Мотылек стоял угрюмый, не желая мириться с очередным провалом. Кагеру устало вздохнул:
– До чего же вы все мне надоели!
– А что еще? – Мотылек поднял голову.
– Ученики разбегаются как тараканы. Вот и Головастик тоже с самого утра куда-то пропал.
К ужину Головастик так и не вернулся. Снова пришлось кухарить Мотыльку, поэтому на столе не оказалось ничего, кроме вчерашней каши-размазни. Как только каша согрелась, тут же примчалась голодная Мисук и принялась с пронзительным мяуканьем вертеться вокруг котла.
– Ага, ты-то мне и нужна! – Мотылек схватил ее за шкирку и несколько раз с силой встряхнул. – Гадина! Предательница!
Мисук взвыла дурным голосом и забила лапами по воздуху, пытаясь добраться до мучителя. Вдруг кто-то так треснул Мотылька по затылку, что он едва не упал. Мисук выскользнула из его руки и спряталась за посудный ларь.
– Не смей бить кошку! – резко сказал сихан. – Еще раз увижу, что вы с Головастиком ее шпыняете…
– Так она сама лезет!
– А ты ей скажи словами – она умная, поймет.
– Проваливай из кухни, дура полосатая, – злобно сказал Мотылек.
Мисук, разумеется, и ухом не повела, только сверкнула глазами из-за ларя.
За столом без Головастика было как-то пусто. Хотя один его запах обычно отбивал у Мотылька аппетит. Зато притащилась кошка и уселась рядом с Кагеру, словно нарочно, чтобы побесить Мотылька.
– Это нечестно, – ворчал тот, накладывая себе комковатую бурую кашу. – Мисук больше всех пакостит, а ее даже попинать нельзя. Вас-то, учитель, она и так боится, а мне что делать, спрашивается?
– Мисук – девица, – заметил Кагеру. – Ударить женщину – оскорбить ее и себя.

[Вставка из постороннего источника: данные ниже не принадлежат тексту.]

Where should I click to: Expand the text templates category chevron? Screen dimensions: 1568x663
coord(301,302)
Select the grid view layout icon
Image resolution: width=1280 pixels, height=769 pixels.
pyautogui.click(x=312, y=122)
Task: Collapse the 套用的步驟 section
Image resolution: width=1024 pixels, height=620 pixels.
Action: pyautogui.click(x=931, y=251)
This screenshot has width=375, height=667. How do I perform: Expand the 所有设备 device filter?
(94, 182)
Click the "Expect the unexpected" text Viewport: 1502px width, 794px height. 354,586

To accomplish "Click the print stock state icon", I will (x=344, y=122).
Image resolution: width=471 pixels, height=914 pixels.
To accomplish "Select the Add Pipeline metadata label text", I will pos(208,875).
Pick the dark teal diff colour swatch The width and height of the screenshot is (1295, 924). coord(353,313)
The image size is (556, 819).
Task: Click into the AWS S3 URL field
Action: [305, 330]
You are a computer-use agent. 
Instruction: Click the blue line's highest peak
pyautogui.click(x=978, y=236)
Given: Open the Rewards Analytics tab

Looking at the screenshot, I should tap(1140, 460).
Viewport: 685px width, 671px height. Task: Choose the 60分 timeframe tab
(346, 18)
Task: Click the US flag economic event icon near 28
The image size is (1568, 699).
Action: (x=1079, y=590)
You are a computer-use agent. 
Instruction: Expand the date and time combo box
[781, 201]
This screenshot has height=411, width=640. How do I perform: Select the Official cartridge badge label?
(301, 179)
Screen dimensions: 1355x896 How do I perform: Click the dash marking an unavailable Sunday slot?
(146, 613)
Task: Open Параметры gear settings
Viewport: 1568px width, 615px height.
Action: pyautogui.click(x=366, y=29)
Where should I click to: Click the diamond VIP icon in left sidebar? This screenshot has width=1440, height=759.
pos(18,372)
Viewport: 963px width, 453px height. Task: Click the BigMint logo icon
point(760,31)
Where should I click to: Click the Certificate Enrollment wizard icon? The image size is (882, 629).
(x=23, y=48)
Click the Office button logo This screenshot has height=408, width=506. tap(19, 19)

– Ха! Девица с грязным хвостом!
Кагеру с непонятным выражением поглядел на кошку, которая старательно умывалась лапкой, делая вид, что каша ее нисколько не интересует.
– Убить женщину, в принципе, можно. В сражении, например. Или казнить. Но оскорбить, унизить – ни в коем случае. Наши предки, традиции которых я глубоко уважаю, и помыслить о таком не могли. Ты, конечно же, не знаешь, что в древнем Кириме женщина считалась главой рода. Мужчина получал власть только на время войны, а в мирное время всем заправляли матери-старейшины… А какие в древности были шаманки – богам приказывали! Мы, нынешние знахари, им в подметки не годимся. Теперешнее гнусное отношение к женщинам, навязанное имперцами, нам еще аукнется.
– А мне казалось, что вы женщин презираете, – с набитым ртом заметил Мотылек.
– Так они все выродились. Имперский идеал женщины – наседка, безмозглая кукла для кухни и постели, которую можно продать и купить. Нынешние женщины и сами на себя смотрят как на товар. Где мудрые старицы, где воительницы, где великие чародейки? Нет их больше! У современных барышень все мысли только о том, как бы понежиться, полакомиться и развлечься. Ах да – и завести любовника. Правда, Мисук?